I saw ahead of me a huge column of thick, black smoke rising into the air where the V-1 had come down somewhere between the Air Ministry and Bush House. Our bus had stopped and the handful of passengers got off quietly and without panic, and went their separate ways. Perhaps we were becoming attuned to the daily onslaught from across the channel. I walked slowly into the Strand and along Aldwych. And into a scene of utter devastation. Bodies lay everywhere, some already dead, some dying, and some injured in varying degrees. I looked down at a middle-aged woman seated on the pavement among the ankle deep debris. She was propped up against a shop front and was deathly white. One shoe was missing and both her stockings were torn; she was terribly cut about the neck, face and head.

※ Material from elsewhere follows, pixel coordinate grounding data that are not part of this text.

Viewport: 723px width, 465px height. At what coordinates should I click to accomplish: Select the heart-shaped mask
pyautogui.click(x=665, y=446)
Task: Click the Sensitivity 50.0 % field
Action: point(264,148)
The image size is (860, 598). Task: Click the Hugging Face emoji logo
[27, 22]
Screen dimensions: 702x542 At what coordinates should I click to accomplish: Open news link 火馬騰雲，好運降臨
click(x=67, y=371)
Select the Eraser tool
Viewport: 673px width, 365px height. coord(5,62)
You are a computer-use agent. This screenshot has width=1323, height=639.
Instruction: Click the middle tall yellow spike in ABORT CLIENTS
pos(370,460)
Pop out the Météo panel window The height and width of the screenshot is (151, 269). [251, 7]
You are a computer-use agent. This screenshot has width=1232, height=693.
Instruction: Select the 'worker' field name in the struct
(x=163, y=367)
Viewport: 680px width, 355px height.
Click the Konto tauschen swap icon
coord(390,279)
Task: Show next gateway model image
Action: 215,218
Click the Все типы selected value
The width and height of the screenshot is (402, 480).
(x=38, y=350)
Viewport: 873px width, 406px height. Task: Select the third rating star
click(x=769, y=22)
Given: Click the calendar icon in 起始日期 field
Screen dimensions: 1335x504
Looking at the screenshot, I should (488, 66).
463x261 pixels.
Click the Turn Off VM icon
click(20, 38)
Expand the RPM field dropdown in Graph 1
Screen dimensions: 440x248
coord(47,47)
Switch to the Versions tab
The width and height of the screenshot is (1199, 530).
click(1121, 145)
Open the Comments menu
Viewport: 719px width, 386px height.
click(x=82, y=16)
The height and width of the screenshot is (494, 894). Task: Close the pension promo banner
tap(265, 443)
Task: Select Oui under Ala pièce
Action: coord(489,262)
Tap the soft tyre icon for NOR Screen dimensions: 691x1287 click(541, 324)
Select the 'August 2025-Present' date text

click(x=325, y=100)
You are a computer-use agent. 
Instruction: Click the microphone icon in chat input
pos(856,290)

She had auburn hair and was still clutching her handbag. I was about to bend down to see if there was anything I could do when I felt someone come up behind me. A voice said, “There’s nothing you can do for her, chum. She’s gone. Died about two or three minutes ago. We’re just waiting for the ambulance.” For a moment or two I stood and talked to the First aid man, surveying the carnage around us. ‘I’d get away if I were you, lad,’ he said. I turned round and took one last look at the lady by the shop front, and my eyes were moist. It was almost as if I knew her.
I made my way back to 85, Reuters Building and gently pushed the swing doors open. “‘Ere, lad, look at yer. You ‘aint been caught up in the Aldwych business ‘ave yer? You got blood on yer face.” It was Fred, one of the commissionaires, talking to me, but I didn’t grasp that at first. I was obviously suffering from a bit of shock. “Come on, lad,” said Arthur, his work mate. “In the lift and up to the canteen. A nice hot, strong cuppa tea is what you want. I’ll ring the newsroom.” I sat in the canteen and drank my tea, and gradually got back to normal. After all, I ‘served’ as a messenger in the Civil Defence during the London blitz and I’d seen dead people before. The news editor himself came up to see me as if I’d been injured, and asked if I could still do my flying-bomb watch. I assured him I could. As an ‘aspiring’ journalist, I should have phoned in an eye witness account of the Aldwych incident but telephones were out of action over a wide area. However, although late, my ‘story’ still went out over the wires and that pleased me. It pleased me a lot. My first real bit of journalism!
At seven o’ clock sharp I went up to the roof to start my watch and settled down in one of the three deckchairs which had been ‘borrowed’ from somewhere. I thought about the day’s dreadful events and the lady with the auburn hair to whom death came so suddenly and so swiftly on a warm summer’s day in June 1944. And I thought about the kindly Civil Defence First Aid man and all the others — scores of them — who sought to bring a measure of calm to a scene of indescribable chaos. I leaned against the parapet rail in the gathering dusk and looked out over London with its million roofs and chimney pots, thin wisps of smoke curling upwards into the warm night air; the narrow streets and lighted windows of this great capital; the families gathered round the wireless sets to listen to Tommy Handley in ITMA; blackout curtains when it got dark, and the corrugated iron air raid shelters in the gardens. This was the London that had survived for a thousand years and would survive for another thousand. This was the London where I was born and brought up. The London I loved.